The current overly compliance focused approach often puts less emphasis on building the software capability to address likely advanced threats and expends considerable effort getting over the regulatory “speed bumps” to meet the “schedule” at the end of the Software Development Life Cycle (SDLC). Given the advanced threat, the approach focused only on compliance may not be effective. This potential ineffectiveness is indicated in the DoD Director, Operational Test and Evaluation Reports, and DoD Inspector General Reports10 specifically the, DoD Cybersecurity Weaknesses as Reported in Audit Reports Issued From August 1, 2015, Through July 31, 201611, that identifies the need for “implementing secure information systems on major weapons systems throughout their lifecycle requires effective and continuous software assurance testing.”
The DoD has developed a significant body of information to aid in addressing the challenge, for example the Program Manager’s Guidebook for Integrating the Cybersecurity Risk Management Framework (RMF) into the System Acquisition Lifecycle12 helps program managers (PM) and their staffs clearly understand how to integrate cybersecurity into their programs throughout the system lifecycle in accordance with the Risk Management Framework (RMF). This guidebook identifies software assurance as a systems security engineering activity that is a countermeasure that mitigates cybersecurity risks.
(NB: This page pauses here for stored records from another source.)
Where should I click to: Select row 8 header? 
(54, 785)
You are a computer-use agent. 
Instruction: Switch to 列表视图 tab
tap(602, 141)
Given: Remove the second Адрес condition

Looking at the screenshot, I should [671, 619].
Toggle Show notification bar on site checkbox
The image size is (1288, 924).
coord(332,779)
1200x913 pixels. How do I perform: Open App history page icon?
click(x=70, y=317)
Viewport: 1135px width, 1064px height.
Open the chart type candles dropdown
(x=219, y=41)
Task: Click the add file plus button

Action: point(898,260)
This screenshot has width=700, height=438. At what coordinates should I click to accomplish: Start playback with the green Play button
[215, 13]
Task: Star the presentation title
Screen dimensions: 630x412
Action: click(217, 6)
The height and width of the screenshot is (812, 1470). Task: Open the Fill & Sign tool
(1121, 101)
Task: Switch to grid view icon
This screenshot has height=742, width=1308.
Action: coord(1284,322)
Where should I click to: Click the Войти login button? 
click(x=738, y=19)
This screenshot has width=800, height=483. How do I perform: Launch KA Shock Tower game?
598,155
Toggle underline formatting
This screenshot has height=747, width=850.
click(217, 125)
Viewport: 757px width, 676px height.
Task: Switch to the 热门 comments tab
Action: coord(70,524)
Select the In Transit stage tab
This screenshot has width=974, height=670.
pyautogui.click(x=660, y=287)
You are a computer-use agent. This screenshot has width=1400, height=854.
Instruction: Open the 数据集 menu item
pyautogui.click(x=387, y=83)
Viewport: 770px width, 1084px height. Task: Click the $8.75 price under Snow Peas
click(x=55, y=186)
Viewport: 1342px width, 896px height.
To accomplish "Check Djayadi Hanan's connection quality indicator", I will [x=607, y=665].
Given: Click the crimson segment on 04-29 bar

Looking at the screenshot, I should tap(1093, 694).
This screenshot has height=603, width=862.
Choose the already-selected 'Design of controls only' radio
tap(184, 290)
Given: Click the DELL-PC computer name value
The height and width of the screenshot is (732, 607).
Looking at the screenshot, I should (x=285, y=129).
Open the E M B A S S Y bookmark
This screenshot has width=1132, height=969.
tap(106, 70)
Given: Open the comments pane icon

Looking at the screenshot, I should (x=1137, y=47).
An overall governance process that includes clear mandates for third party SwA assessments, along with a set of practices for ensuring proactive application security, provides the objective perspective and motivation to maintain an effective program to help address making sure the warfighters can trust the software product. Objective assessments must be implemented early on and continuously, to provide the powerful “forcing function” needed to get the developer to implement a fully integrated software assurance discipline throughout the SDLC.
At the system level, it is critical to first establish a coherent and disciplined process by developing a plan and statement of requirements for software assurance early in the acquisition lifecycle. This requires us to incorporate Cybersecurity, which includes software assurance, requirements into the requests for proposal (RFP). Programs then need to use the plan to track software assurance protection throughout the acquisition. The progress toward achieving the plan needs to be measured by actual results that are reported at each of the Systems Engineering Technical Reviews (SETR) just as noted in 2014 Deputy Assistant Secretary of Defense for Systems Engineering and Department of Defense Chief Information Officer’s Software Assurance Countermeasures in Program Protection Planning13 guide.
This level of rigor is economically justified because it saves resources in the long run, as noted in the Software Engineering Institute Special Report: Making the Business Case for Software Assurance14. This report provides evidence of the business case for SwA.
At both the system and enterprise level it is necessary to place more emphasis on developing the capability and capacity to leverage a broad range of software assessment tools and techniques for our portfolio of systems. For example, we need the capability for more “White Box Testing” – structural testing with insight into the internal logic and software structure such as static software code assessments using multiple tools. We also need enhanced capacity, to include enough well trained and motivated people, to actually perform the testing consistently across our portfolio of systems and to work with developers and maintainers to implement effective solutions.
The third and critical step in succeeding in implementing an enduring SwA program is developing, executing, and then maintaining a SwA enterprise level strategic plan that addresses the planning, execution, capability and capacity to build security in15.
At the DoD and Army level action has been taken to establish and support the Joint Federated Assurance Center (JFAC)16. Section 937 of the National Defense Authorization Act (NDAA) for Fiscal Year (FY) 2014 directed the Department of Defense (DoD) to establish a federation of capabilities to support trusted defense systems and ensure the security of software and hardware developed, acquired, maintained, and used by the Department. The JFAC Service Providers that help deliver the capabilities of the JFAC are available to assist program managers, developers, and maintainers in implementing an effective software assurance program.